Adrian Holovaty Retires chicagocrime.org

Adrian Holovaty announced on his blog recently that he would be shutting down chicagocrime.org. Adrian's new venture Everyblock supercedes the functionality of chicagocrimes by providing a variety of city/neighborhood oriented data sets for cities.

It's with mixed feelings that I announce the end of one of my projects, chicagocrime.org. This site has been serving Chicago residents since May 2005. I hope you'll indulge me in a brief retrospective.

Chicagocrime.org was one of the original map mashups, combining crime data from the Chicago Police Department with Google Maps. It offered a page and RSS feed for every city block in Chicago and a multitude of ways to browse crime data - by type, by location type (e.g., sidewalk or apartment), by ZIP code, by street/address, by date, and even by an arbitrary route.
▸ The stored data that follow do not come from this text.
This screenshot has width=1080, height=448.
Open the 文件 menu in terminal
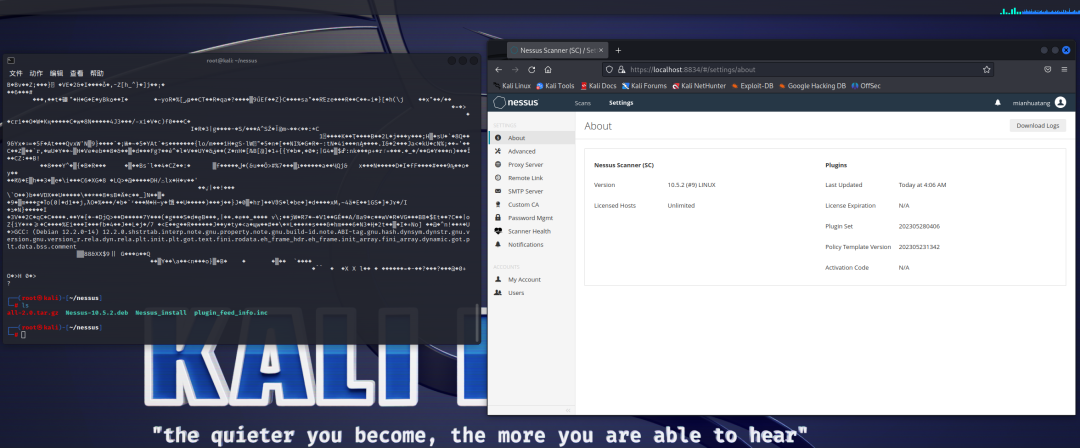(16, 73)
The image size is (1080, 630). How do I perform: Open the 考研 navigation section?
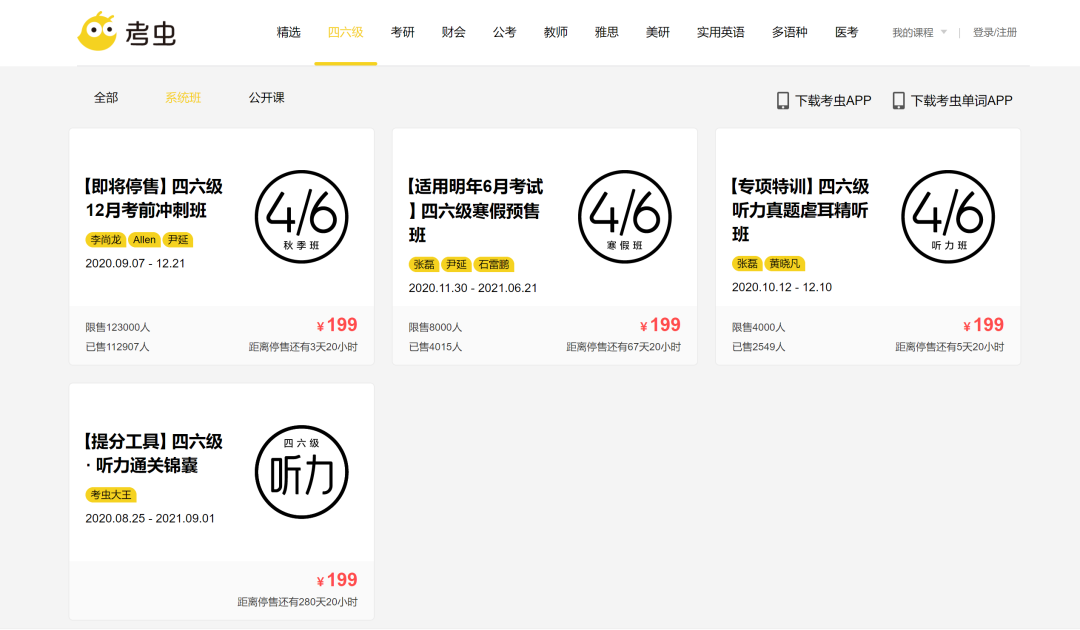(x=401, y=31)

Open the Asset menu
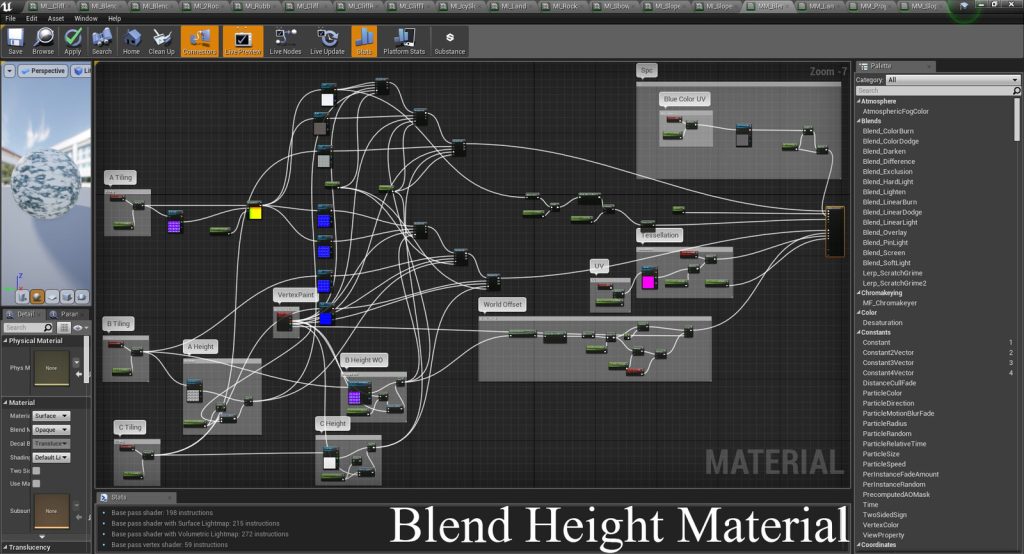[56, 18]
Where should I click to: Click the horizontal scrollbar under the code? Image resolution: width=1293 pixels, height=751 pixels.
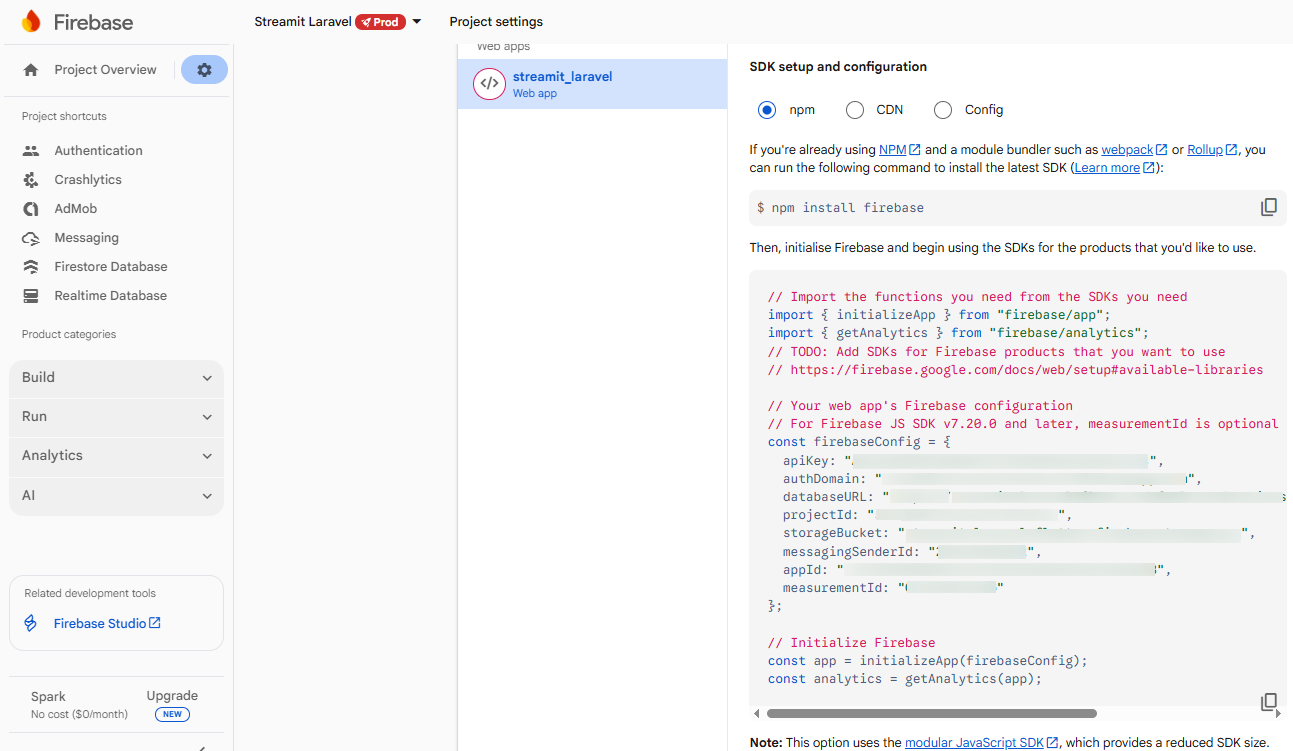click(930, 714)
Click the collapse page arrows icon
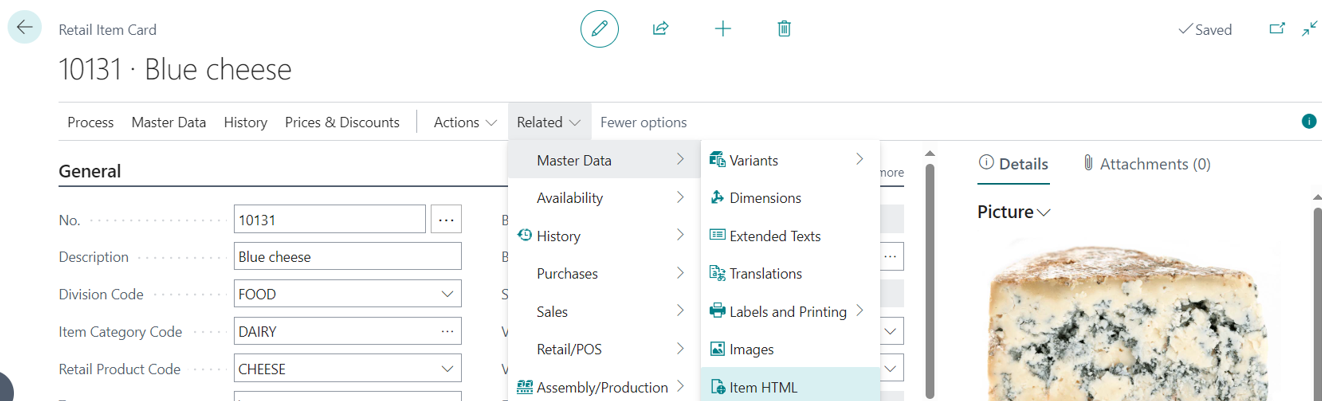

The New York Times Magazine featured it in its 2005 "Year in Ideas" issue, and it won the 2005 Batten Award for Innovations in Journalism.

Chicagocrime was a mashup before the term "mashup" was even in the popular lexicon. One positive about the "demise" of the site is that it is going to be featured in a museum:

This story has a fitting epilogue. In just a few weeks after chicagocrime.org goes offline, the site will be featured in an exhibition at New York's Museum of Modern Art, called Design and the Elastic Mind. Chicagocrime.org will have ended its life and become a museum piece.

How many other web frameworks have ties to museum exhibits?! Adrian is a pioneer in the industry and I wish him the best with the Everyblock venture.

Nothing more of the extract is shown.